**The data**:
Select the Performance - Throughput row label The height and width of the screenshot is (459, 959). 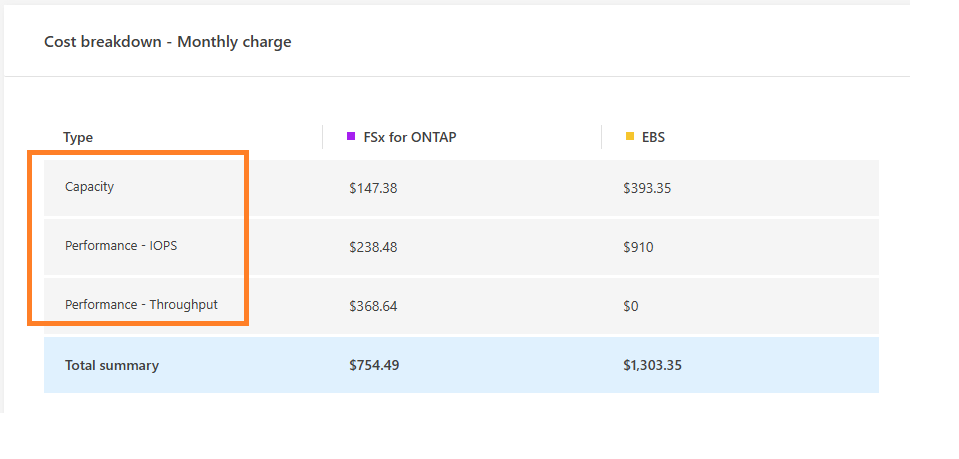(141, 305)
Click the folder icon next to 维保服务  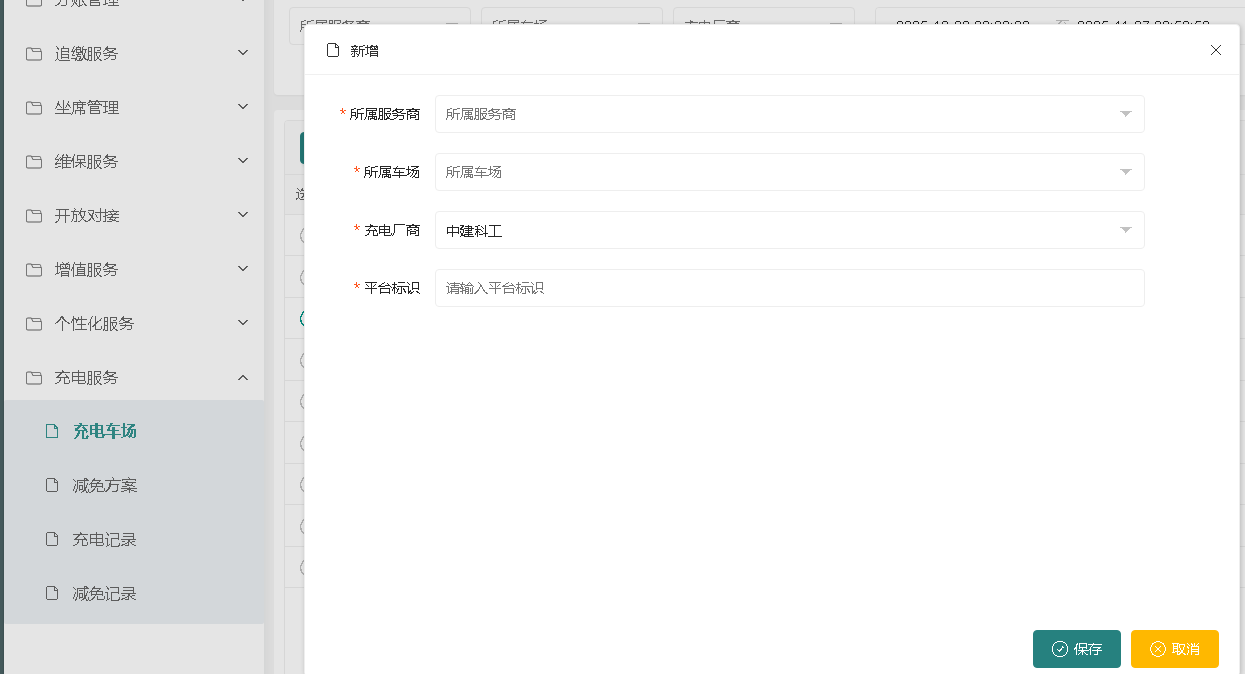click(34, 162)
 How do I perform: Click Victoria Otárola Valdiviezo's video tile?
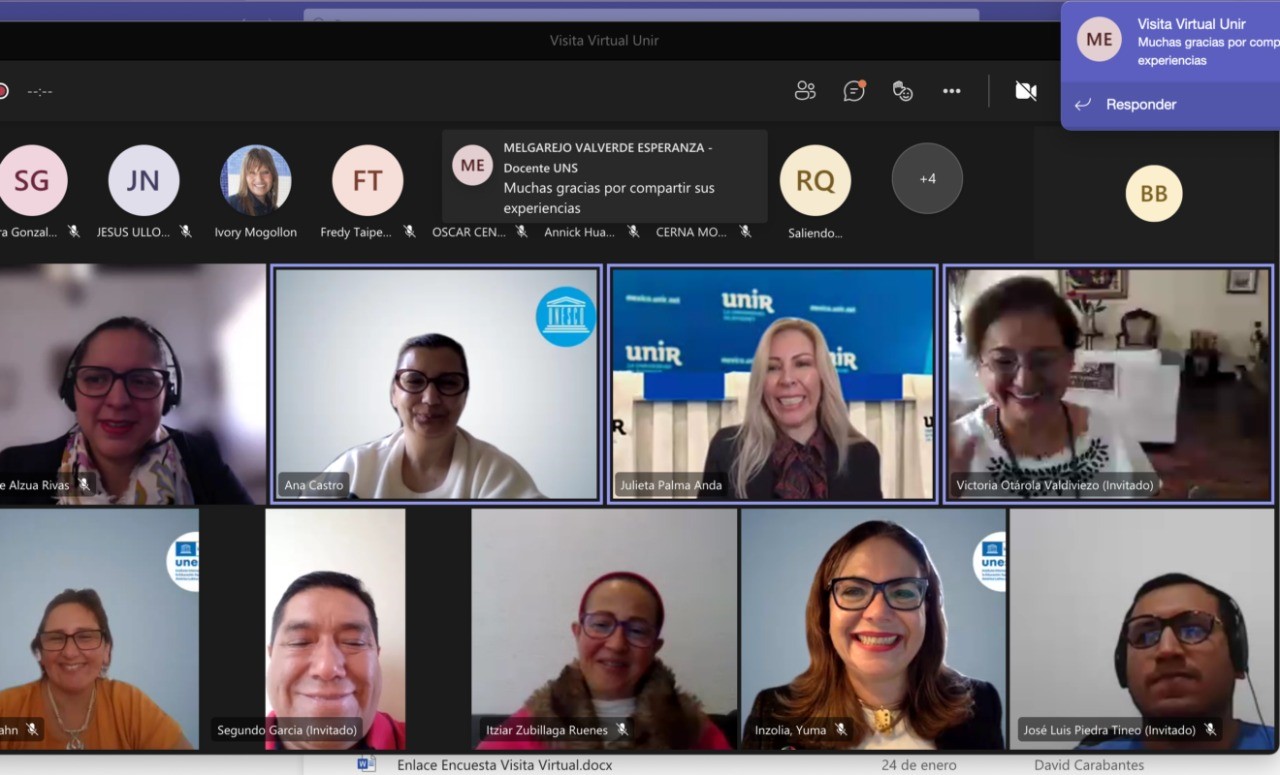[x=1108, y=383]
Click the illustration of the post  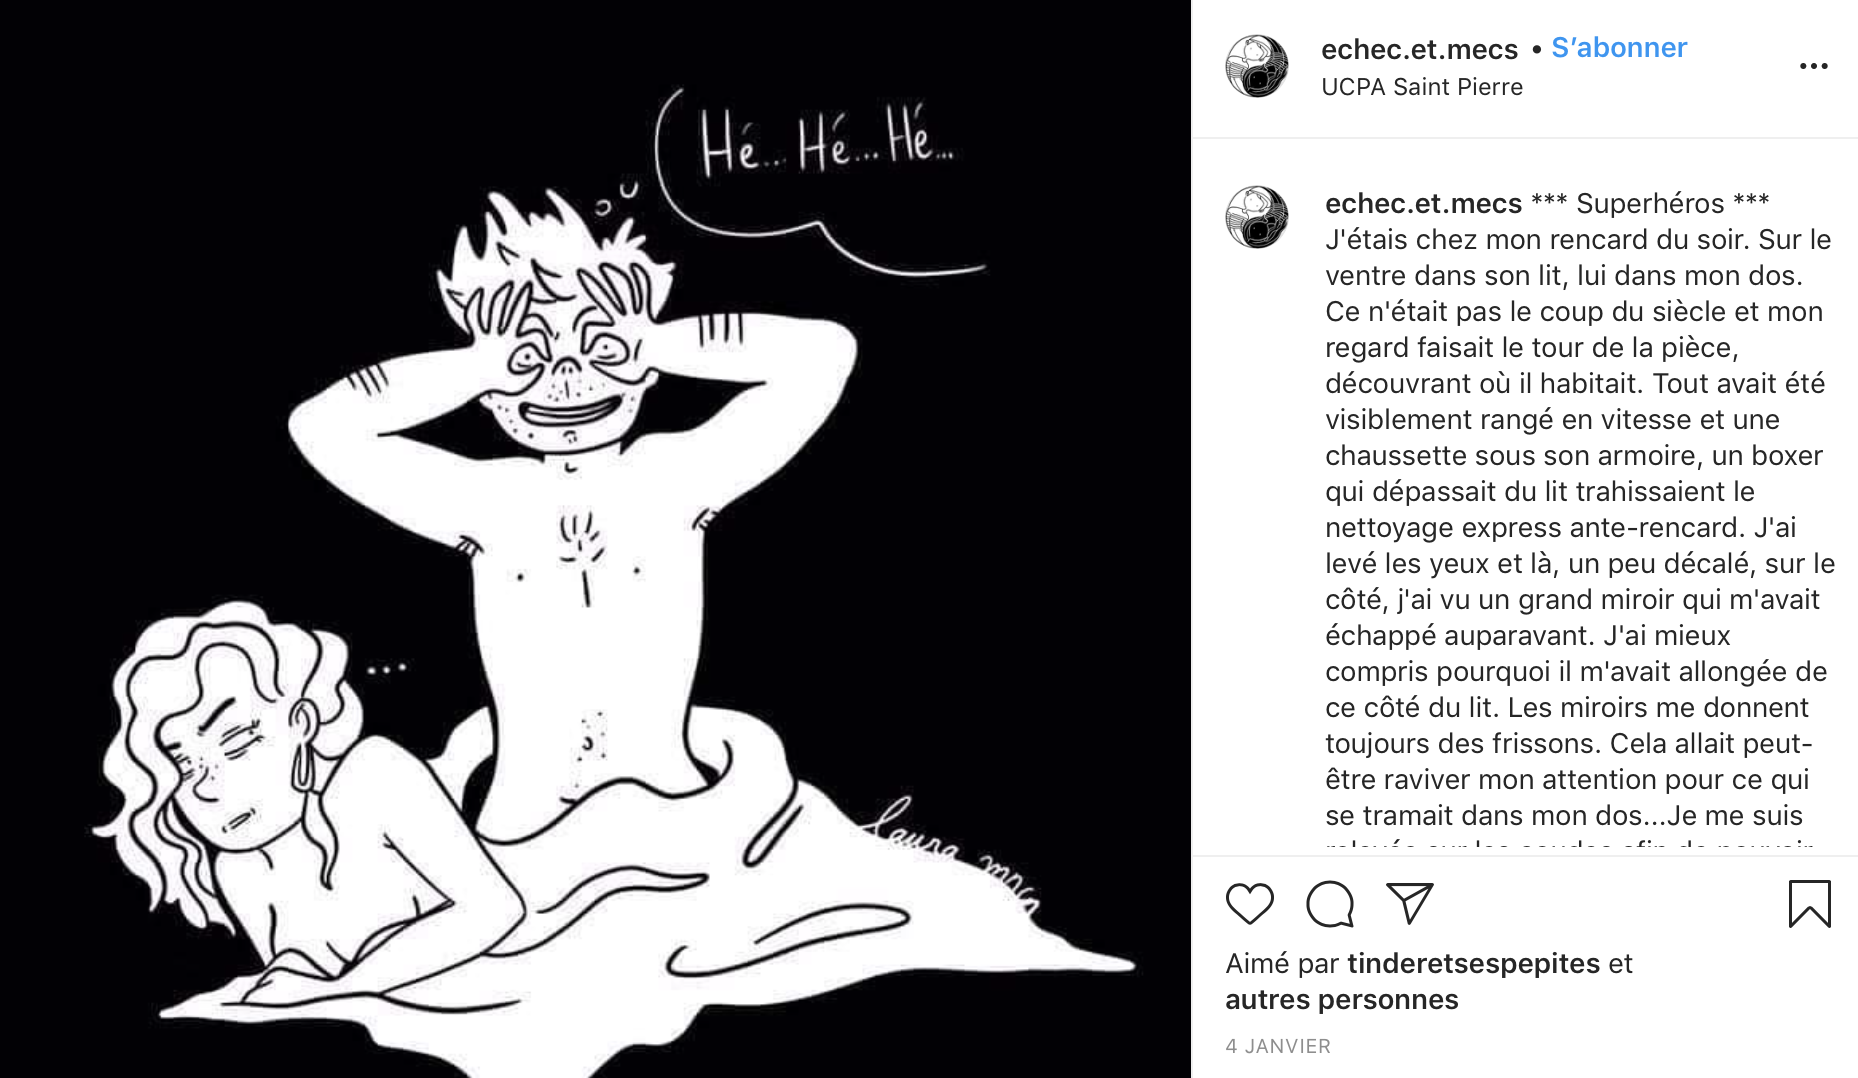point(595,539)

---

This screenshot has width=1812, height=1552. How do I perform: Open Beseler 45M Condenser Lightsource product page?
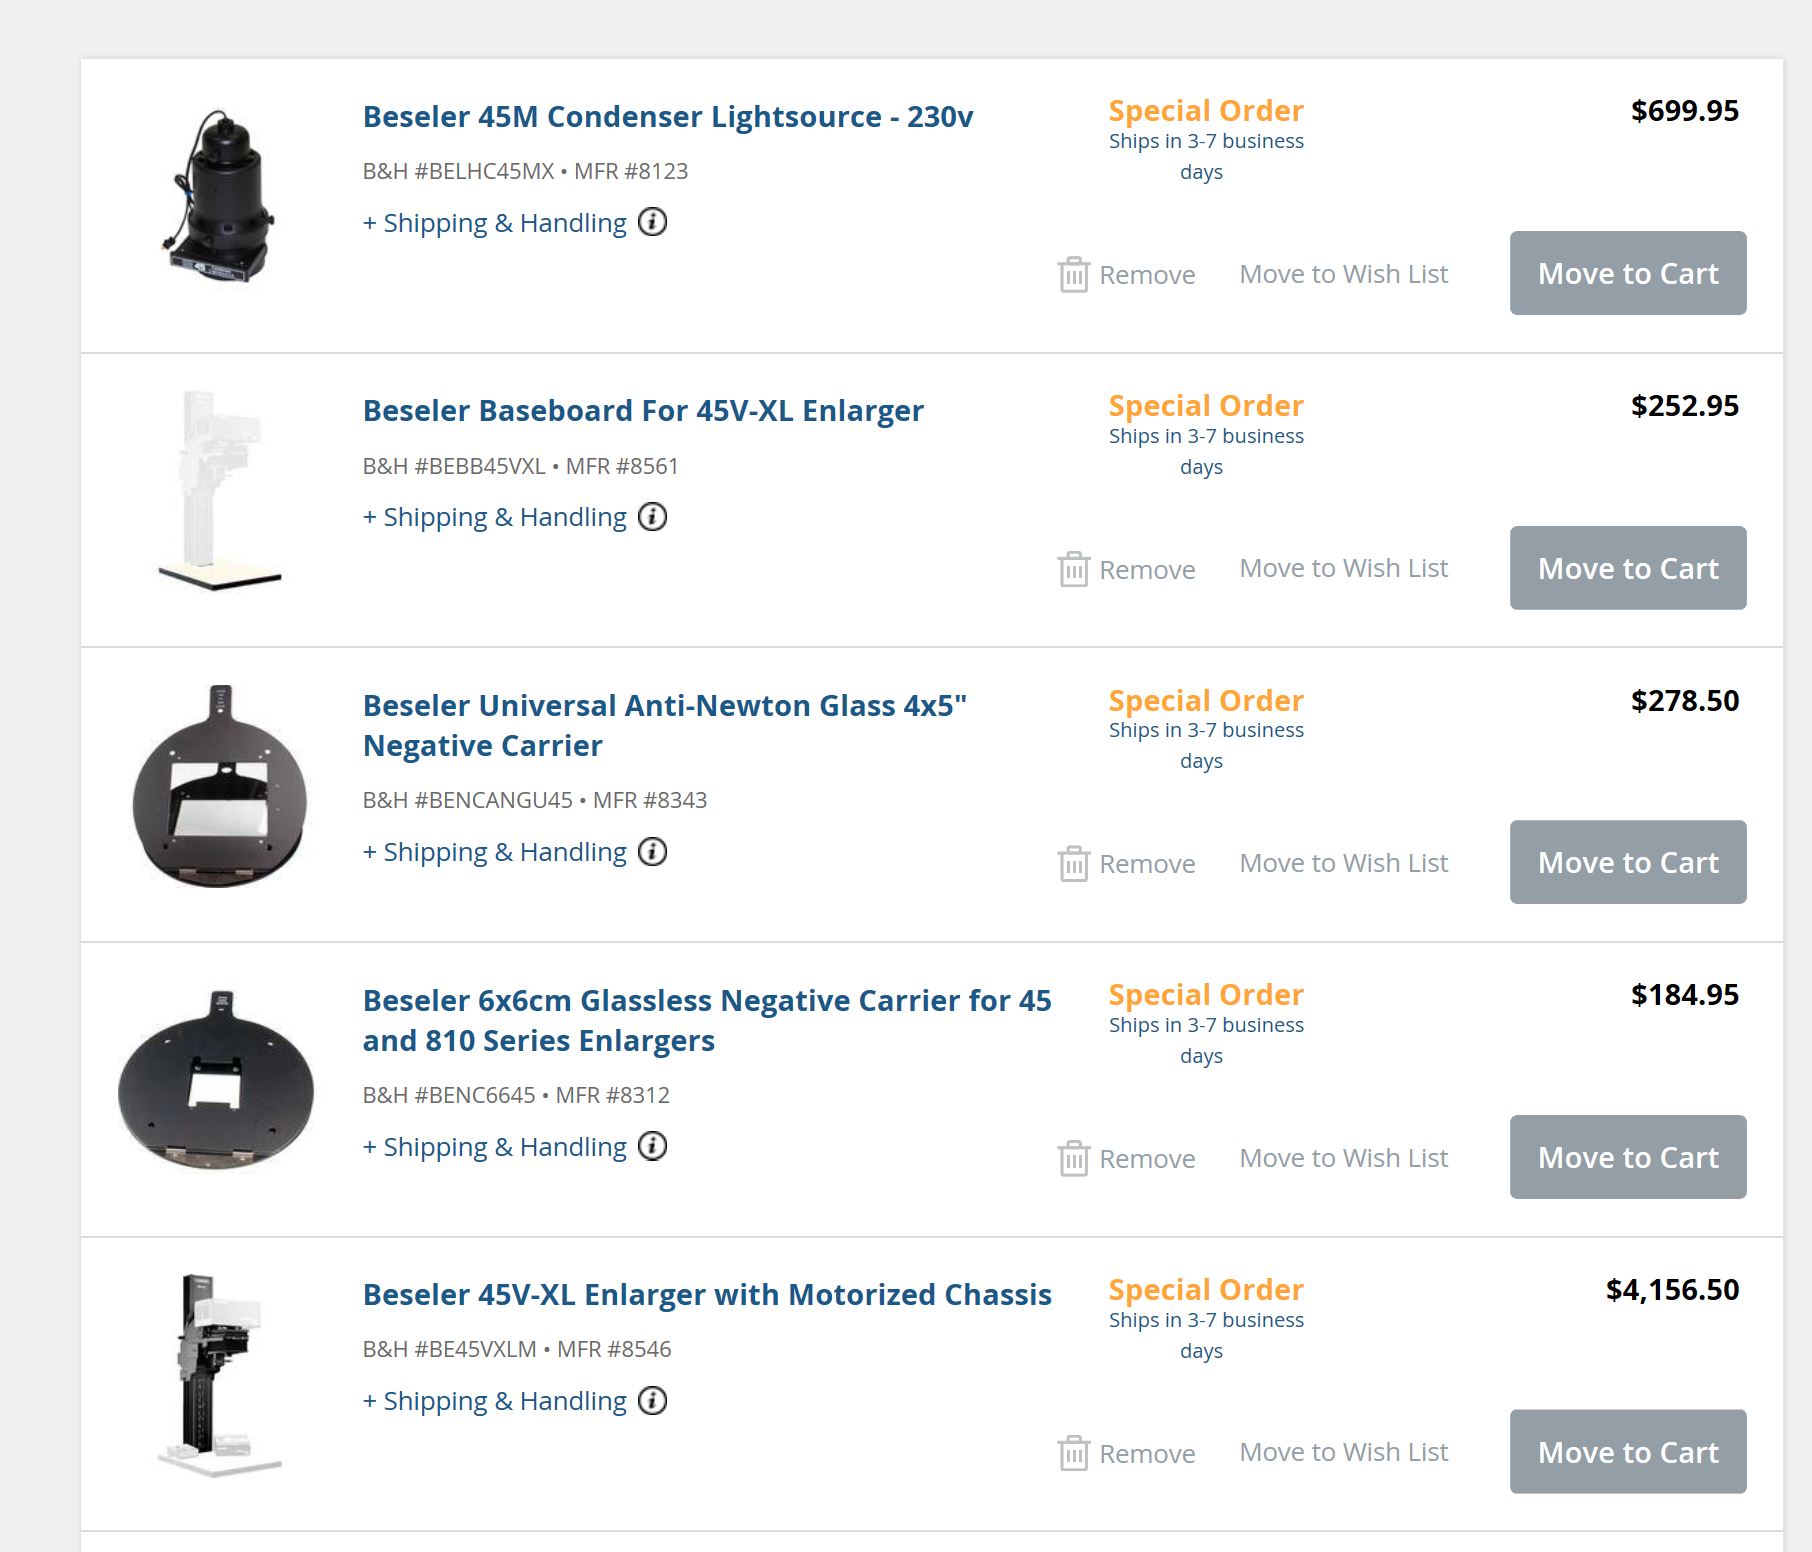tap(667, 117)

...

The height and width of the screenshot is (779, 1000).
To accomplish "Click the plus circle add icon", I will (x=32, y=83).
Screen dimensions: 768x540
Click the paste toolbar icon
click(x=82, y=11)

**Work to do**: Print everything from the line containing "Screen dimensions: 768x540" down to the line containing "click(x=82, y=11)", both of those lines included, reproducing each one exactly.

**Response to the exercise**:
Screen dimensions: 768x540
Click the paste toolbar icon
click(x=82, y=11)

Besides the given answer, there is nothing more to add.